Directions >>
1. Decide whether each statement agrees with the passage on Liang Sicheng: (a) Liang Sicheng was born in Tokyo; (b) Princeton University gave him an honorary doctoral degree in 1946; (c) Liang entered Tsinghua College in 1924. Answer yes or no for each, and quote the words of the passage that decide it.
2. Copy word for word the stretch of the passage on Liang Sicheng from "Liang Sicheng was educated" through "professor in China.".
---------- Extract to read
Liang is the author of China's first modern history on Chinese architecture and founder of the Architecture Department of Northeastern University in 1928 and Tsinghua University in 1946. He was the Chinese representative in the Design Board which designed the United Nations headquarters in New York City. He, along with Lin Huiyin, Mo Zongjiang (1916–1999), and Ji Yutang (1902–c. 1960s), discovered and analyzed the first and second oldest timber structures still standing in China, located at Nanchan Temple and Foguang Temple at Mount Wutai.
He is recognized as the “Father of Modern Chinese Architecture”. To cite Princeton University, which awarded him an honorary doctoral degree in 1947, he was “a creative architect who has also been a teacher of architectural history, a pioneer in historical research and exploration in Chinese architecture and planning, and a leader in the restoration and preservation of the priceless monuments of his country.”
Early life
Liang Sicheng was born on April 20, 1901 in Tokyo, Japan, where his father Liang Qichao was in exile from China after the failed Hundred Days' Reform. During the waning years of the Qing Dynasty, China’s last Imperial dynasty, the empire endured a series of foreign invasions and vicious domestic struggles, beginning with the first Opium War in 1840. Foreign powers soon divided China into spheres of influence, while the weak and corrupt Qing Dynasty could do little to stop them. In 1898 the Guangxu Emperor, led by his circle of advisers, attempted to introduce drastic reforms to stem the decay and bring China onto the path to modernity. Liang Qichao, a well-educated and energetic man, was a leader of this movement. However, in the face of opposition from conservatives in the Qing court, the movement failed. The Empress Dowager Cixi, the emperor's adoptive mother and the power behind the throne, imprisoned the emperor, and executed many of the movement's leaders. Liang Qichao took refuge in Japan, where his eldest son was born.
After the Qing Dynasty was overthrown in 1911, Liang Qichao, Liang Sicheng's father, returned to China from his exile in Japan. He briefly served in the government of the newly established Republic, which was unfortunately taken over by a faction of warlords in Northern China (the "Beiyang" clique, meaning Northern Ocean). Liang Qichao quit his government post and initiated a social and literary movement to introduce modern, Western thought to Chinese society.
Liang Sicheng was educated by his father in this progressive environment. In 1915, Liang entered Tsinghua College, a preparatory school in Beijing. (This college later became Tsinghua University, now among the best universities in China.) In 1924, he and Lin went to University of Pennsylvania funded by Boxer Rebellion Indemnity Scholarship to study architecture under Paul Cret. Three years later, Liang received his master's degree in architecture. He greatly benefited from his education in America, which also prepared him for his future career as a scholar and professor in China.
In 1928, Liang married Lin Huiyin (known in the United States as Phyllis Lin), who was an equally renowned scholar in modern China. She was recognized as an artist, architect and poet, admired by and friend with several famous scholars of her time, such as poet Xu Zhimo (whom she also had a brief relationship with), philosopher Jin Yuelin and economist Chen Daisun.
--------------------
---------- Record set
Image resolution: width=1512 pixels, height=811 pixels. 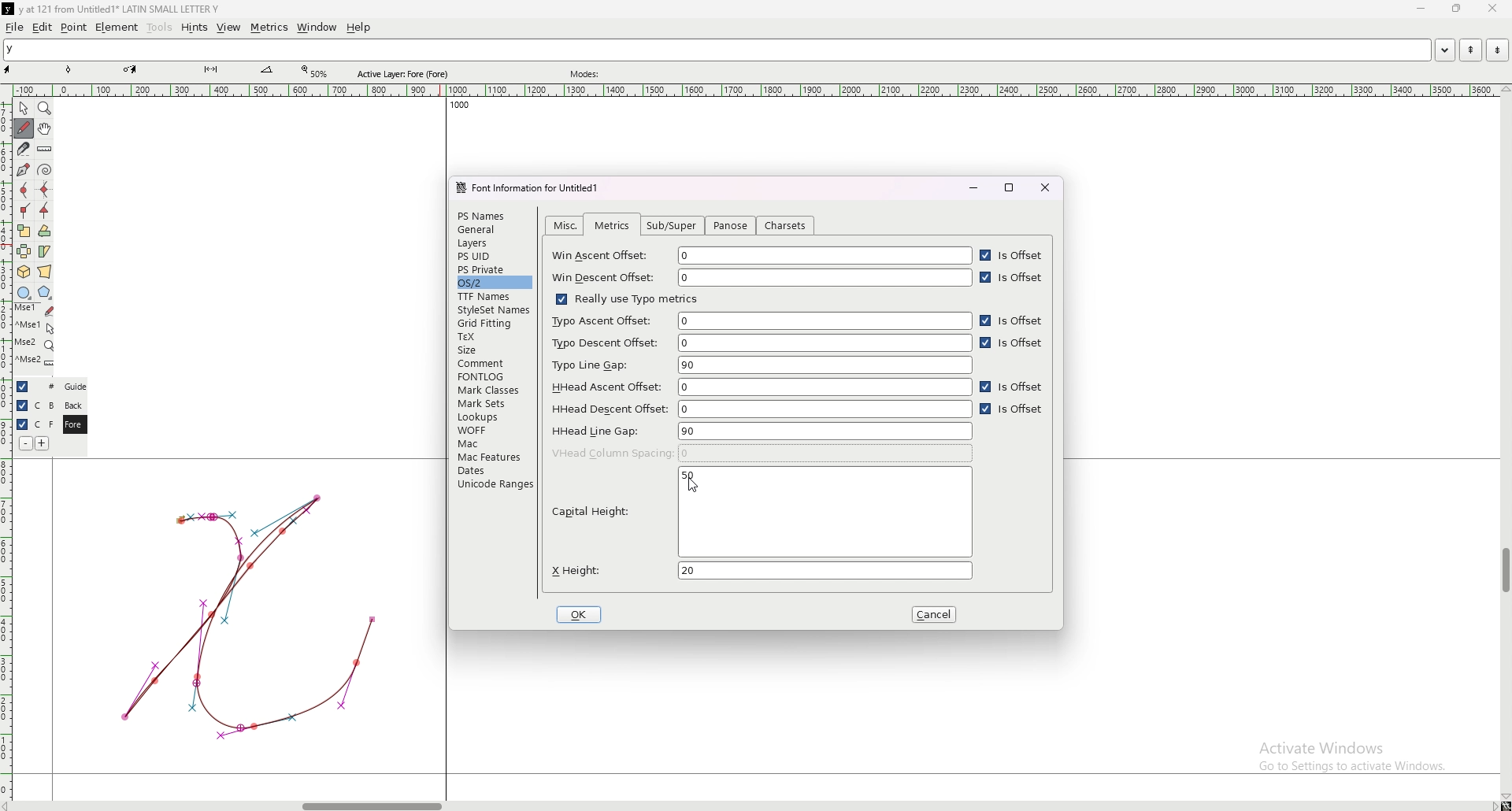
--------------------
---------- Record set
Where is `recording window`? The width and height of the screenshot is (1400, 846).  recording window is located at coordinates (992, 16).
--------------------
Results >>
1.
(a) Yes: "Liang Sicheng was born on April 20, 1901 in Tokyo, Japan"
(b) No: "which awarded him an honorary doctoral degree in 1947"
(c) No: "In 1915, Liang entered Tsinghua College"

2.
Liang Sicheng was educated by his father in this progressive environment. In 1915, Liang entered Tsinghua College, a preparatory school in Beijing. (This college later became Tsinghua University, now among the best universities in China.) In 1924, he and Lin went to University of Pennsylvania funded by Boxer Rebellion Indemnity Scholarship to study architecture under Paul Cret. Three years later, Liang received his master's degree in architecture. He greatly benefited from his education in America, which also prepared him for his future career as a scholar and professor in China.